Москва, куда он в свое время не перебрался, остается притягательным магнитом для его ведущих артистов. Тут слава, медиа, новые проекты, другие гонорары. Есть возможность развернуться и заработать, каких нет в Петербурге. А что же родной МДТ? Это их «Вишневый сад», «детская, где я спала, когда была маленькой», далее по тексту чеховской пьесы. Конечно, они возвращаются. Потому что тут их дом, тут их спектакли, а на вешалках в гримерных висят их отутюженные костюмы. Но поставь их завтра перед жестким выбором — Театр или та другая жизнь, куда они завтра умчатся на «Сапсане», совсем не факт, что выберут Театр. И Лев Додин это знает. «Коварство и любовь» — на них испокон веков строится вся театральная жизнь. Ничего нового тут не скажешь. Одно утешает, что ведь и любовь, и любовь…
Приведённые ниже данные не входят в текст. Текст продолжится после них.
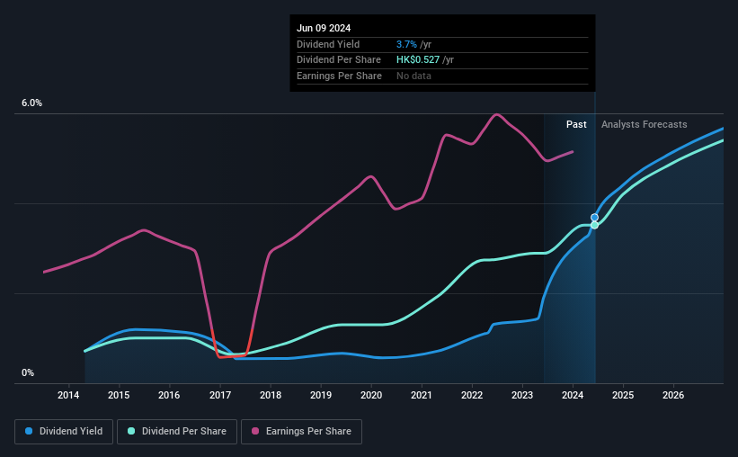738x457 pixels.
Task: Click the Jun 09 2024 tooltip date
Action: click(x=324, y=28)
Ровно пять лет назад в МДТ состоялась знаменательная премьера «Вишневого сада». По этому случаю был устроен банкет с тостами, актерским капустником, задорными песнями. Не за горами маячил семидесятилетний юбилей Мастера, который он, как обычно, не собирался отмечать. Поэтому это был повод и его поприветствовать, и поздравить с премьерой, и сказать слова благодарности. Премьера удалась, а пережитый успех только повышал градус всеобщего веселья и радости. Но звучала и тревожная нота: все присутствующие знали, что недавно у Льва Абрамовича была тяжелая операция на сердце. Поэтому один из первых тостов был за гениального хирурга Михаила Леонидовича Гордеева, который в тот вечер не смог прийти на «Вишневый сад». Впрочем, на то были уважительные причины: речь шла о сложной трансплантации, о спасении чужой жизни. Ну какой тут может быть театр?
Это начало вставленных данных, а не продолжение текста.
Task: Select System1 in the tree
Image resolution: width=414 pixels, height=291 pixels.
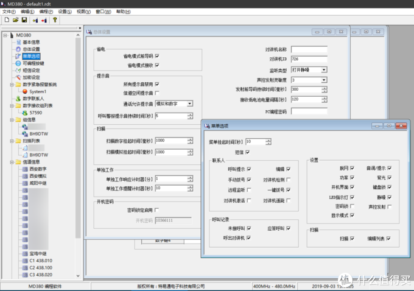Action: click(x=37, y=91)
Тогда я подумал: как вдруг все сошлось в одной пульсирующей точке, в пространстве одной пьесы, написанной больше ста лет назад тоже врачом и ставшей чем-то вроде главного театрального манифеста ХХ века, который уже несколько поколений толкуют по-своему. И каждая постановка «Вишневого сада» как кардиограмма: сердечные сбои, подъемы, тайные шумы. Все видно, все слышно. И страшно безумно, хотя знаешь текст наизусть, и чем все закончится. Ведь впереди, ничего не ждет, кроме финальных ударов топора и прощальной реплики Фирса: «Эх, недотепа!»

…А потом, как всегда, поклоны, аплодисменты. Значит, никто не умер, никуда никто не уехал. Все улыбаются, все счастливы. Цветы для режиссера. С днем рождения, дорогой Лев Абрамович! Живите долго.